When the Rangers first claimed Cody McLeod on waivers last season, the thought was that he would bring an element of toughness to a new crop of young Rangers. And when the team brought him back over the summer on a one-year deal, one would assume that Jeff Gorton had the same idea in mind, especially with prized prospects Filip Chytil and Brett Howden ultimately making the opening night lineup. However, McLeod has shown that while his toughness could be viewed as an asset, he is not worthy of being in the lineup night after night.

There is a multitude of reasons that McLeod shouldn’t have been brought back in the first place, let alone being on the ice for David Quinn’s squad. For starters, he isn’t the kind of player that would flourish in today’s NHL. Back in 2005, when McLeod started playing professional hockey for the Lowell Lock Monsters, the former Devils AHL affiliate, the NHL had 466 fights. Since the start of the 2014-15 season, there hasn’t been a season with more than 400 fights. Furthermore, hockeyfights.com projects that there will be just 271 scraps. The era for guys like McLeod, the guy who you send out to start a fight to change momentum or to stick up for a teammate on the following shift, is over. The Enforcer has been almost completely eradicated from the NHL, and in a time where speed and skill are more valuable than brute strength and toughness, McLeod is simply a holdover from another place in time.

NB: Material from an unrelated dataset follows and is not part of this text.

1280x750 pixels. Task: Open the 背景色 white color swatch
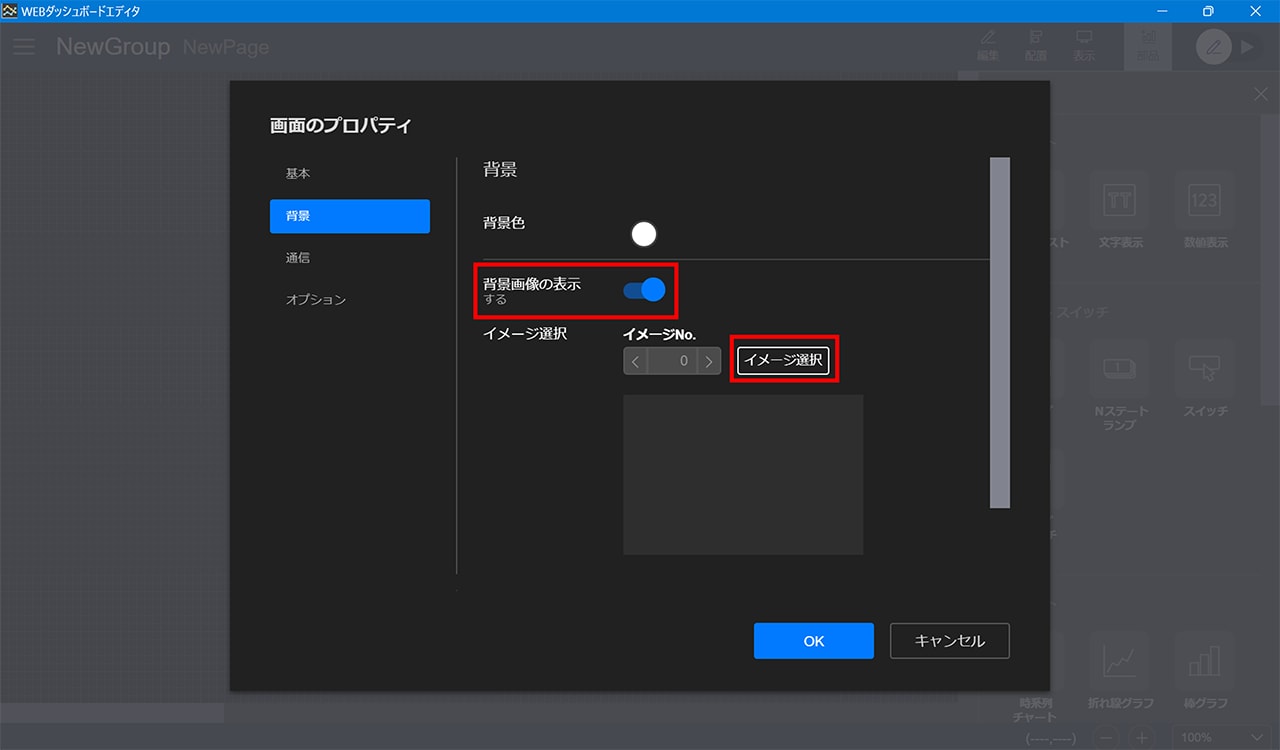[644, 234]
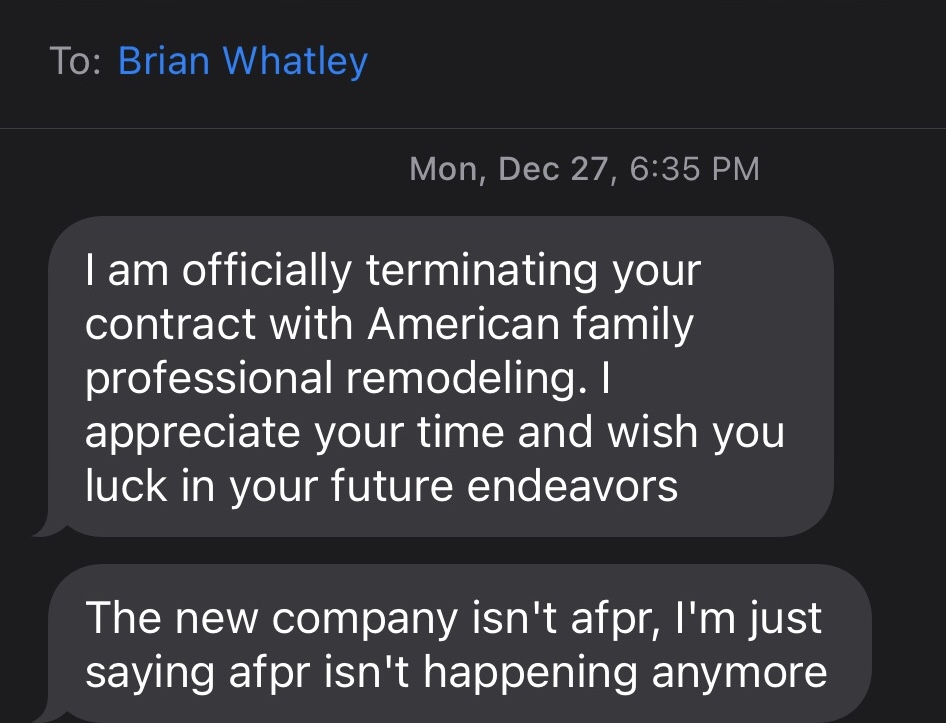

Secondly, he isn’t playing well. He hasn’t played more than 12 shifts in any game he has dressed in and his highest ice-time of the season was 8:31. Additionally, in two of those games, most notably Sunday’s loss to the Kings, McLeod had more PIMs, nine, than he did time on ice. In Buffalo, McLeod played 5:23 and racked up five minutes of PIMs. In other words, he isn’t worth the ice time he is getting because there is a good chance he’ll end up in the box. What’s more, McLeod has just eight shots on net in the six games he has played this season. Now, granted, it’s hard to pile up the shots when you are playing only a handful of minutes every night, but he isn’t playing well enough to stay out of the press box.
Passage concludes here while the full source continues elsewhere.